Ajoutons que ces textes sont destinés à un public relativement restreint et partageant le même
type de savoir. Certains auteurs, en particulier en poésie, emploient volontiers des mots rares
et veulent, par coquetterie de clerc, montrer à leurs pairs l’étendue de leur savoir. Ainsi,
la lettre d’Al-Bakkāy al-Kuntī à Amadou Amadou, étudiée par I. Traoré (voir plus loin),
présente plusieurs paragraphes écrits dans un arabe difficile, d’une obscurité qui semble parfois
volontaire, comme si l’auteur avait voulu ainsi montrer la supériorité de sa connaissance de la
langue arabe par rapport à celle de ses destinataires.
Un des objectifs du travail amorcé est d’analyser les caractéristiques de la langue arabe
utilisée dans les manuscrits africains, en procédant à partir des textes édités à la création d’un
corpus, de lexiques et de bases de données.

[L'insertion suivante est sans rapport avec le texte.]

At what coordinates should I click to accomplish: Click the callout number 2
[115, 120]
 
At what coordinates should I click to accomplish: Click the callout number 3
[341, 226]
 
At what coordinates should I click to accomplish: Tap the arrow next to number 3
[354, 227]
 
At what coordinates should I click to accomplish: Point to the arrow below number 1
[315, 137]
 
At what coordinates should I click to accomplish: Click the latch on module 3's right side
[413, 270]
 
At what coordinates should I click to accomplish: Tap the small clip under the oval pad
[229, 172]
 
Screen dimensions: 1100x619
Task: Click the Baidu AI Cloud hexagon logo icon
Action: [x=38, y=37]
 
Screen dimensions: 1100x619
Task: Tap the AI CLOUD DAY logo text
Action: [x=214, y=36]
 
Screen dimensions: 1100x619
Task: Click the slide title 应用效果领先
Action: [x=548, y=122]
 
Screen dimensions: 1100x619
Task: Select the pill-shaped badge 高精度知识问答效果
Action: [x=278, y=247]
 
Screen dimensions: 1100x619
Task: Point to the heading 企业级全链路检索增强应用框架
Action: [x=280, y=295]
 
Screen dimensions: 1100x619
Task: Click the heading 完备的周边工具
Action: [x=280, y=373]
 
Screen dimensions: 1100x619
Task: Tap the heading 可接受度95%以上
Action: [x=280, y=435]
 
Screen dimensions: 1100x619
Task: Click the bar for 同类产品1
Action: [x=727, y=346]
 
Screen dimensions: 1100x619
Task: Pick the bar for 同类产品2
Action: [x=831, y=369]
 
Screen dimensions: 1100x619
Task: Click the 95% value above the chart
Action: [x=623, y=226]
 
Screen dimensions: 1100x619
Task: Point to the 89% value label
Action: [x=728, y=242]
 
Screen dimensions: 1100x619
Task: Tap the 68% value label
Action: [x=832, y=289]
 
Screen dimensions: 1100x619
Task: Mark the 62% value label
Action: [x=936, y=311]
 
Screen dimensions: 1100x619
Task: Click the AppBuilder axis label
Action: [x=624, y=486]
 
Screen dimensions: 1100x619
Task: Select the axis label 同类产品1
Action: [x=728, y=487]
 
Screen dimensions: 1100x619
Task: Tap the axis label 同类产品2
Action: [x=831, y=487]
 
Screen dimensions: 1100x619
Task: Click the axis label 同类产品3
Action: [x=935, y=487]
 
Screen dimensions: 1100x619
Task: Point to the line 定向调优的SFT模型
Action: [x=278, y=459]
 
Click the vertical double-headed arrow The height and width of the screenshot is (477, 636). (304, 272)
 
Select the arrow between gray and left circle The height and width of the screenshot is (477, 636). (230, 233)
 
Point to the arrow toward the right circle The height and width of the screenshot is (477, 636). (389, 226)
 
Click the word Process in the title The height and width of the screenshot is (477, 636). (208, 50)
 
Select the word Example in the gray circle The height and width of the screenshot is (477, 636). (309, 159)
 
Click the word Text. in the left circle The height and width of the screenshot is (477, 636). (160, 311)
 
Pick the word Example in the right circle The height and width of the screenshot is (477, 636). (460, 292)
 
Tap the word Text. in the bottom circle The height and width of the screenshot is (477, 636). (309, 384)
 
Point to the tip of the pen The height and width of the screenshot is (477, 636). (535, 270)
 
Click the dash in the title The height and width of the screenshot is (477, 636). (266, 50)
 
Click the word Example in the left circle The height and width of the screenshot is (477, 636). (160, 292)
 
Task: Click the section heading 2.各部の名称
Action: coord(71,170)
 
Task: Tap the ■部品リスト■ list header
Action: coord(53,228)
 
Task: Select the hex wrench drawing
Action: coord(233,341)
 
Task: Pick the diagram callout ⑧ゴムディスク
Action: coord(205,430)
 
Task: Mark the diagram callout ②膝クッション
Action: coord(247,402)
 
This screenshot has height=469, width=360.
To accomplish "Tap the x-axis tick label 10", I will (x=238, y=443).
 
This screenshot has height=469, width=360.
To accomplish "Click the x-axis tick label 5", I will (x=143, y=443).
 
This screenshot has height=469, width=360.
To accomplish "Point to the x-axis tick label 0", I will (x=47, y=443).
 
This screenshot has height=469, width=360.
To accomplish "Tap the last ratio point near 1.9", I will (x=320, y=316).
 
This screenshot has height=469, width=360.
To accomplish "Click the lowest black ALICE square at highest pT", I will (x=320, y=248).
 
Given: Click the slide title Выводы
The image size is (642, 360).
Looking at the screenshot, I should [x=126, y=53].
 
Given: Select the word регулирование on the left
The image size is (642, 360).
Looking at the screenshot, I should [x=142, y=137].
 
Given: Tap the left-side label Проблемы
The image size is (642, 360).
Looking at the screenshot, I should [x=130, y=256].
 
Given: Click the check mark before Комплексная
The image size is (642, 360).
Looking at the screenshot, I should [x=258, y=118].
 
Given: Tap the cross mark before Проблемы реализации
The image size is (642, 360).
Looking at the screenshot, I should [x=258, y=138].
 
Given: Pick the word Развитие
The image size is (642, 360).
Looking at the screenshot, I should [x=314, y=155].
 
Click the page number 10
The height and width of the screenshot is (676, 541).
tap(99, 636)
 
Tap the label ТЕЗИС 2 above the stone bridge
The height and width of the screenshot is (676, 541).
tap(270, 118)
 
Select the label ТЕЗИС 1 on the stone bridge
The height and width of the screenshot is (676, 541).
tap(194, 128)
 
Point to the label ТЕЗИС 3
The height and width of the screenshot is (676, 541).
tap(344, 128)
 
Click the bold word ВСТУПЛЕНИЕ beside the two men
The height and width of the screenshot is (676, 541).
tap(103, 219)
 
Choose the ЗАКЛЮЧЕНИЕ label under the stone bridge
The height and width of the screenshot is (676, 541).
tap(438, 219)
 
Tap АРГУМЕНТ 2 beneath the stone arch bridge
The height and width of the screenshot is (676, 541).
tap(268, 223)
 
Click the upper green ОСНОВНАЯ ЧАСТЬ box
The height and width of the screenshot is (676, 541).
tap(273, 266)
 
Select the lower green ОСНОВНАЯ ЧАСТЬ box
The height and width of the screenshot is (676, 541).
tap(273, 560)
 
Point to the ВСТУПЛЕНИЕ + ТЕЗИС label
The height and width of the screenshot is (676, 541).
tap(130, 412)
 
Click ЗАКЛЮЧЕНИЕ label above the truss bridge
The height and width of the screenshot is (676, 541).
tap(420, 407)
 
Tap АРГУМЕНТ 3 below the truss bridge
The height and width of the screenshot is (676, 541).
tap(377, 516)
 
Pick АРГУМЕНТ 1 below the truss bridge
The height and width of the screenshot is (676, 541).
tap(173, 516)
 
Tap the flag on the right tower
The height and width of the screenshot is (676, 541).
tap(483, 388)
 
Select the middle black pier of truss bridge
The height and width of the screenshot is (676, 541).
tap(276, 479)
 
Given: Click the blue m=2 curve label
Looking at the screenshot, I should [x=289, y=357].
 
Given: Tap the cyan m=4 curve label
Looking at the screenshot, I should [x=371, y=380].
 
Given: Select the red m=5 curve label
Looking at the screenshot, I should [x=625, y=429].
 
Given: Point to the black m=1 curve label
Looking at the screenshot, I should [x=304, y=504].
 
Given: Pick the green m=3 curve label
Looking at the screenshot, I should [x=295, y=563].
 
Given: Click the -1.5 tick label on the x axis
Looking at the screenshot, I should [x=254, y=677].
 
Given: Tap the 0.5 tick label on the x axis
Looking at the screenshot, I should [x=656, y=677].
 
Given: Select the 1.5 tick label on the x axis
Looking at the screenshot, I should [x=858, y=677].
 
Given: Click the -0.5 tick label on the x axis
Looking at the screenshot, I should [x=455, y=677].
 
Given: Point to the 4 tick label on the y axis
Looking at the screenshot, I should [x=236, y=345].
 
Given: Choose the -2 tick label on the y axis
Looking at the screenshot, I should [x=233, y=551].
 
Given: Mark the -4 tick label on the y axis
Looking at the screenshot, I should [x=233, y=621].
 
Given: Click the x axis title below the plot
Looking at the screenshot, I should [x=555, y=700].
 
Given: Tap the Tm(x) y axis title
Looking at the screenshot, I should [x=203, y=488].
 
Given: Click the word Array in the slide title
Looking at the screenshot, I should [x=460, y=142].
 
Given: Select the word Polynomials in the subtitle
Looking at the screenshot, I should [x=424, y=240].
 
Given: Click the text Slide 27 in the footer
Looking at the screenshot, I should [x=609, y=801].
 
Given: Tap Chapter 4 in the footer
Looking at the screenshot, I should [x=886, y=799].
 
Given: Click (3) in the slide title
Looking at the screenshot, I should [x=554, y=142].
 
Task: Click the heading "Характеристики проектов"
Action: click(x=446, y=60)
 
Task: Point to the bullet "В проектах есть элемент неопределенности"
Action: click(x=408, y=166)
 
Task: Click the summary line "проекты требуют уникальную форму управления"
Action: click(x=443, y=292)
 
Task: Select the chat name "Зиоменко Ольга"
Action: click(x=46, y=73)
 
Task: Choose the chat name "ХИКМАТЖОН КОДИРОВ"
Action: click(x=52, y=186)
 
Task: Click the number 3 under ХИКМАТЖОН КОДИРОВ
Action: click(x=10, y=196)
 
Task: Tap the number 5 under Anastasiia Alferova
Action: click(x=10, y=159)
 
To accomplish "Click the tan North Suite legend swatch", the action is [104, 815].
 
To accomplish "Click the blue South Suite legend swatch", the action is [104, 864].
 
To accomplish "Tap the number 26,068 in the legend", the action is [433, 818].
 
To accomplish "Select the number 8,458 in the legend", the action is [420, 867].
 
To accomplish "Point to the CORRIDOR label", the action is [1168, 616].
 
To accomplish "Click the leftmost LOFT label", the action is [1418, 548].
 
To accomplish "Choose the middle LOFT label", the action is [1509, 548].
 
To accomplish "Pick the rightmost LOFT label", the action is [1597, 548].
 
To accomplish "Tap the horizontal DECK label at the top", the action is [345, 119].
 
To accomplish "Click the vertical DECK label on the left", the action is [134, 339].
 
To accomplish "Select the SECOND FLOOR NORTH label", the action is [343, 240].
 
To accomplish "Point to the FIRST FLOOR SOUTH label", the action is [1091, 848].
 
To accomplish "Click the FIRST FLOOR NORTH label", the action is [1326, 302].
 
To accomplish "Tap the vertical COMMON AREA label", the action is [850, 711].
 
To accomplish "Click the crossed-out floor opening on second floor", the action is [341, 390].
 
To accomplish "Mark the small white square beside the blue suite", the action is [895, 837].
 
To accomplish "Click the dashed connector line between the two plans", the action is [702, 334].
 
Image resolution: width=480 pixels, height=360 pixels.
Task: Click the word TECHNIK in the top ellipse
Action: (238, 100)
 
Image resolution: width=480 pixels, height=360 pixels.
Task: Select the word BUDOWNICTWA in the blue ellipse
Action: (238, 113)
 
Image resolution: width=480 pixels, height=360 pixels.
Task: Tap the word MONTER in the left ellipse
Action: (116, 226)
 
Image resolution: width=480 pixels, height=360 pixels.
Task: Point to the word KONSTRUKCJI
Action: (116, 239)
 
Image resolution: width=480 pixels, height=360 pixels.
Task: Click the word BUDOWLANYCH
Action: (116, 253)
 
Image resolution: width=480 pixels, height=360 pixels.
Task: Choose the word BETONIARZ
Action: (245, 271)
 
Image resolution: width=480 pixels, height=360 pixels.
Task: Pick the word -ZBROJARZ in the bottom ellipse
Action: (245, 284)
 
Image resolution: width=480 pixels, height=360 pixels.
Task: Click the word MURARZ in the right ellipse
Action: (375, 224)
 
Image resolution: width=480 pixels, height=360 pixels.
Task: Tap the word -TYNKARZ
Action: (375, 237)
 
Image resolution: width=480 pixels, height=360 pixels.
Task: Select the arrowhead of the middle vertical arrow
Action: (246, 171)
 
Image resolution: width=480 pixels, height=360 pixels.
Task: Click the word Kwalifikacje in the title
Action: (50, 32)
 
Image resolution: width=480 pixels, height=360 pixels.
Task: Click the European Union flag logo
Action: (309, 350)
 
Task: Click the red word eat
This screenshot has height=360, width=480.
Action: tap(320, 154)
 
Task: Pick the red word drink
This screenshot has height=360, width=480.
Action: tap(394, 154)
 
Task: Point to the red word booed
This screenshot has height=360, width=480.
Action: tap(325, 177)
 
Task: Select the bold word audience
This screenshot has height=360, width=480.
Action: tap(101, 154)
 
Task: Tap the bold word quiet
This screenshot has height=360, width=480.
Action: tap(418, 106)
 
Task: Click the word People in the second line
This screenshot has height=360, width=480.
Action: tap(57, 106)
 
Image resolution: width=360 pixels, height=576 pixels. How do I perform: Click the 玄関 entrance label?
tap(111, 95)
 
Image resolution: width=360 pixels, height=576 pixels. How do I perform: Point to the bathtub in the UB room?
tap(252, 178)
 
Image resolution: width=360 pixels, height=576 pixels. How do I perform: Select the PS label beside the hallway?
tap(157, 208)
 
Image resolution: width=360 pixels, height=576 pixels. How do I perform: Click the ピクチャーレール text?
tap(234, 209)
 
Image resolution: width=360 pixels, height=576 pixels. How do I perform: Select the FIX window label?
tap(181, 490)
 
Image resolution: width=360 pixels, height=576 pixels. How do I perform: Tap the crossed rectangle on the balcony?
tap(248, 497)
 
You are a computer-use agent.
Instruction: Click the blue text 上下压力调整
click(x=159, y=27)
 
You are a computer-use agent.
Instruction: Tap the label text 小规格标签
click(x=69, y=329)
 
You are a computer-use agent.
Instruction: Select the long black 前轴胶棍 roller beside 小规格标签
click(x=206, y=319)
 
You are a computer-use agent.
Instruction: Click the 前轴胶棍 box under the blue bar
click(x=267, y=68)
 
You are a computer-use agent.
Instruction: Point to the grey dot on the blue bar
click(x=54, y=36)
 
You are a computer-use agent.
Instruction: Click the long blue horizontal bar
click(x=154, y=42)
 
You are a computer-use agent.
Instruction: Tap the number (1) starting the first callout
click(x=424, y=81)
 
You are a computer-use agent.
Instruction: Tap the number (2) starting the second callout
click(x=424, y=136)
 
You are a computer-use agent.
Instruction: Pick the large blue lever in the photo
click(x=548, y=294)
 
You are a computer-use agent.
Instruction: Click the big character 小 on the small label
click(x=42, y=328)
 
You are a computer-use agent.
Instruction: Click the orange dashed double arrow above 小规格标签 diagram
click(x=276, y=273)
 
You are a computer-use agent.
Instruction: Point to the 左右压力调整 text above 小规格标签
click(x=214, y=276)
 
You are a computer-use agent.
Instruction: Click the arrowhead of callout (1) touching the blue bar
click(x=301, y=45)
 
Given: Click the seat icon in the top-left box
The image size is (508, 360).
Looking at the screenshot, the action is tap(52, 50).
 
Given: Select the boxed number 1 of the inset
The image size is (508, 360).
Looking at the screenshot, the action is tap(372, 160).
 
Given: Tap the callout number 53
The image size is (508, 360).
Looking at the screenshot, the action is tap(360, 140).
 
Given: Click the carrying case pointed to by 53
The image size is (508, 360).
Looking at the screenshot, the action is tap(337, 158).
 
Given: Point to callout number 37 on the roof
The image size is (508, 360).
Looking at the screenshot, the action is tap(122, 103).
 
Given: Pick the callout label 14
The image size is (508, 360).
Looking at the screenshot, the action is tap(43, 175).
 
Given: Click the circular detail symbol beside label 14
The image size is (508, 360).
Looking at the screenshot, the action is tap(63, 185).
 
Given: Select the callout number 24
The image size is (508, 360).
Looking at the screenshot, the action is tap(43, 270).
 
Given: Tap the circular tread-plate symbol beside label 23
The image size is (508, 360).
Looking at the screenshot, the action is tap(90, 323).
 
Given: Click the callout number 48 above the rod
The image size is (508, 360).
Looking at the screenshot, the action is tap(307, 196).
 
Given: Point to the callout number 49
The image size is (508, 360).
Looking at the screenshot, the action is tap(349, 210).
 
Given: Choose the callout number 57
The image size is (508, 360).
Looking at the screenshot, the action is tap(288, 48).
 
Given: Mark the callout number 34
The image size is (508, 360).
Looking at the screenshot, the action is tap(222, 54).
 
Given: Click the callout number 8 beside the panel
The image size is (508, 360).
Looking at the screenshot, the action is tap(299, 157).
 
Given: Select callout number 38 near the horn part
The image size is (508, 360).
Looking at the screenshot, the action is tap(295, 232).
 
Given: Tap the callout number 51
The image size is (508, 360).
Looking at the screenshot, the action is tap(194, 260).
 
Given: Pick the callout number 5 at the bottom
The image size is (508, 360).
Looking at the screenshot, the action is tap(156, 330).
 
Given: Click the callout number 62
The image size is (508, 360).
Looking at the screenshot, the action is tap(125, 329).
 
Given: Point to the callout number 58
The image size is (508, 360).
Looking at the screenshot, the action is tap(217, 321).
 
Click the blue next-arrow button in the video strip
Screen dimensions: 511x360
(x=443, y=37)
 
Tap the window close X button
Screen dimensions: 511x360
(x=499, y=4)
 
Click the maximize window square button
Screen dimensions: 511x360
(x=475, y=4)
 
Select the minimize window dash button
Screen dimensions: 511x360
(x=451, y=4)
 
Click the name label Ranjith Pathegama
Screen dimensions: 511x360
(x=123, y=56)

Ce corpus devra être suffisamment important
quantitativement et varié qualitativement pour prendre en compte l’extension géographique
considérable de l’aire où ces textes ont été produits, la longue période historique de leur
production et la grande diversité des thèmes qu’ils abordent. Il sera de nature à faciliter la
tâche des générations futures de chercheurs, dans la continuité de travaux déjà effectués,
dont certains ont été déjà cités plus haut : ainsi le West African Arabic Manuscript Project,
initié par Charles Stewart, les actions de numérisation des manuscrits arabes de la BNF, le
Timbuktu Manuscript Project fondé par l’université d’Oslo, le Timbuktu Manuscript Project
sud-africain, l’Oriental Manuscript Resource (Omar) de Freiburg, la Umar Falke Collection,
etc.
La quantité considérable de textes qui ont survécu dans des conditions qui laissent espérer
qu’ils sont encore exploitables permet, sur le principe, d’être optimiste quant à la possibilité
de constituer un tel corpus. Mais le nombre d’étapes qu’il faut, pour chaque texte, franchir,
depuis sa recension et la réalisation d’un copie électronique complète et exploitable jusqu’à
son analyse par un logiciel de traitement de corpus en vue de la production de lexiques, index,
concordances – en passant au préalable par sa numérisation et son édition scientifique –, laisse
deviner que la tâche demandera des moyens techniques et humains considérables pour que des
résultats totalement significatifs puissent émerger.
Les rapports entre écriture et oralité dans les sociétés africaines sont également déroutants pour
quiconque s’est habitué à dresser une barrière étanche entre ces deux formes d’expression.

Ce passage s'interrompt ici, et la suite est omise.